Inbuluzketa. Foto de J. M. Etayo |
Así, Gabriel sabía de memoria que el primero de los suyos
–don Marzal- fue eytán de don Eneko Aritza, primer rey de los navarros. Y que
cuando Sancho el Mayor acudió a reunirse en Angely con Roberto el piadoso de
Francia para celebrar el descubrimiento de la cabeza de Juan el Bautista, don
Marcos de Inbuluzketa les guardaba a ambos las espaldas.
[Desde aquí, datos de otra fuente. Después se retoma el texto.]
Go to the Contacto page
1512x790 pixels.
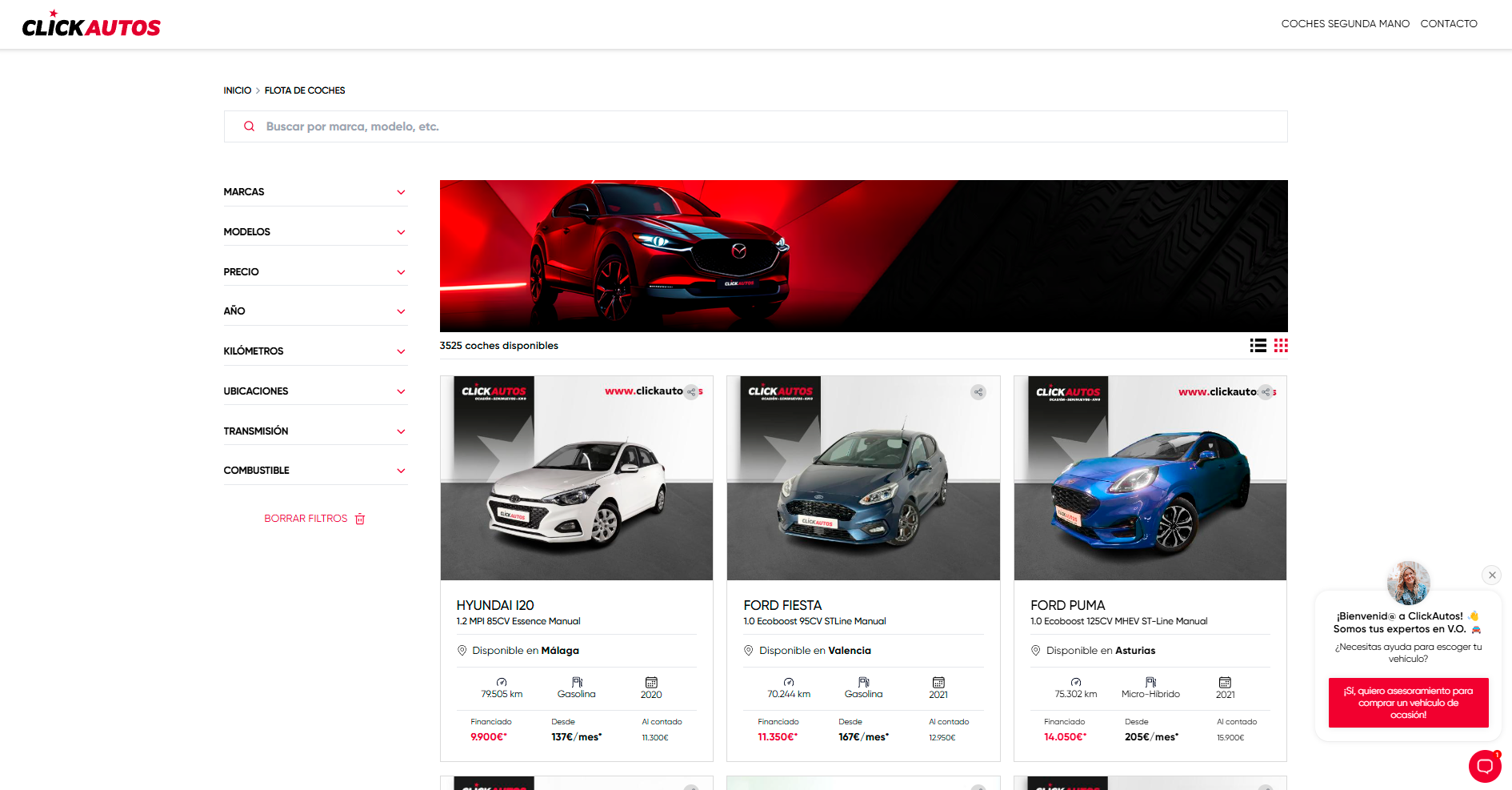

Y que don Simón de
Inbuluzketa había sido quien espantó las feroces moscas cartaginesas del rostro
exangüe de Teobaldo II en su cruzada a Tunez.
Y cada día aprendía un nuevo dato con el que engrosar la
honrosa memoria de su familia.
Por esa misma época comenzaron a sucederse
terribles heladas en invierno y crueles sequías en verano, de manera que las
cosechas que conseguían a duras penas
sobrevivir a la escarcha, se perdían sin remedio al llegar el implacable estío.
Y nada menos que cinco años duró este infernal ciclo.
Y no había tampoco rey a quien servir, pues ocupaban
entonces el trono los Capetos de Francia, que no sentían allá lejos, en su
ciudad de París, cariño alguno por este reino de Navarra. Así que los caudales
de los Inbuluzketa rápidamente se agotaron, y con ellos las provisiones y la
leña que permitía calentar la sala del gélido palacio donde se arracimaban cada
vez más necesitados.
Y tuvo entonces Gabriel que afrontar la mayor prueba que
sus ancestros hubieran podido imaginar, pues ya no quedaba por quemar para
calentarles a todos más que aquel montón de legajos y papeles en los que los
Inbuluzketa habían basado siempre su prosapia…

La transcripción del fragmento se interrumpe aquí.